WORK ORDER:
Would you reproduce exactly the lines below from the one holding "Click the Readme document icon" through the one holding "The width and height of the screenshot is (2380, 1546).", inclusive, and no others?

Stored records

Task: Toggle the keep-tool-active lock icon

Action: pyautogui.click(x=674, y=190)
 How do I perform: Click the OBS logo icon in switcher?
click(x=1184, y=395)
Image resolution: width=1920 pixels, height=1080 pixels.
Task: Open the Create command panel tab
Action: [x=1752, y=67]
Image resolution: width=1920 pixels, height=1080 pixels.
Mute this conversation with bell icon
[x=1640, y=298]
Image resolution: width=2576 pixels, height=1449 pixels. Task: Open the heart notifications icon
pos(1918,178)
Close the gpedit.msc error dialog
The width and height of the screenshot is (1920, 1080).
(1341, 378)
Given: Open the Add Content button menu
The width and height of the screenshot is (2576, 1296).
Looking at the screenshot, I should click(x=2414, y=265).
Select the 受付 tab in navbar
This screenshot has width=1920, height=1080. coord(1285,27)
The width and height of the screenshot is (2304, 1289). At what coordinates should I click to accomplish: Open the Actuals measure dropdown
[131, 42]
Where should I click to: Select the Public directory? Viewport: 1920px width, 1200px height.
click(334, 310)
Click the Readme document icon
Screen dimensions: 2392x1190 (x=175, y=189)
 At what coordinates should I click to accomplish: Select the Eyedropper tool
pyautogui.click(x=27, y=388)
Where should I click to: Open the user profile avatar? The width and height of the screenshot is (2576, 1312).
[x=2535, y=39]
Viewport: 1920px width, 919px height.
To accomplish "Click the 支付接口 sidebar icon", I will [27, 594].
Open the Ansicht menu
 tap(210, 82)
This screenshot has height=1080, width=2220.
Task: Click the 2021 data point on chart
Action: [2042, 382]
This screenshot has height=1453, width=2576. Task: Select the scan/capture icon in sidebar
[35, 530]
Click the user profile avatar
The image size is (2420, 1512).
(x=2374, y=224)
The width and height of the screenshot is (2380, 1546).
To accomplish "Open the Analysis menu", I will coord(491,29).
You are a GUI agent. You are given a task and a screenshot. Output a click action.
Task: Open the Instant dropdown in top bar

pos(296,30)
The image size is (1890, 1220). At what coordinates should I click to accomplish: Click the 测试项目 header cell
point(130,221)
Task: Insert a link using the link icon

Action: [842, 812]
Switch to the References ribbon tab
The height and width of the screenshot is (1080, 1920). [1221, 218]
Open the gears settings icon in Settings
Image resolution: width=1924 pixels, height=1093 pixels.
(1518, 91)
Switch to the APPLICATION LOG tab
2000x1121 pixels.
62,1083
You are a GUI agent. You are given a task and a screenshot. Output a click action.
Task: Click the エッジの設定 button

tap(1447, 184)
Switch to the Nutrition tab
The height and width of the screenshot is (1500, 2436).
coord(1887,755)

TASK RESULT:
Click the Readme document icon
Screen dimensions: 2392x1190 (x=175, y=189)
 At what coordinates should I click to accomplish: Select the Eyedropper tool
pyautogui.click(x=27, y=388)
Where should I click to: Open the user profile avatar? The width and height of the screenshot is (2576, 1312).
[x=2535, y=39]
Viewport: 1920px width, 919px height.
To accomplish "Click the 支付接口 sidebar icon", I will [27, 594].
Open the Ansicht menu
 tap(210, 82)
This screenshot has height=1080, width=2220.
Task: Click the 2021 data point on chart
Action: [2042, 382]
This screenshot has height=1453, width=2576. Task: Select the scan/capture icon in sidebar
[35, 530]
Click the user profile avatar
The image size is (2420, 1512).
(x=2374, y=224)
The width and height of the screenshot is (2380, 1546).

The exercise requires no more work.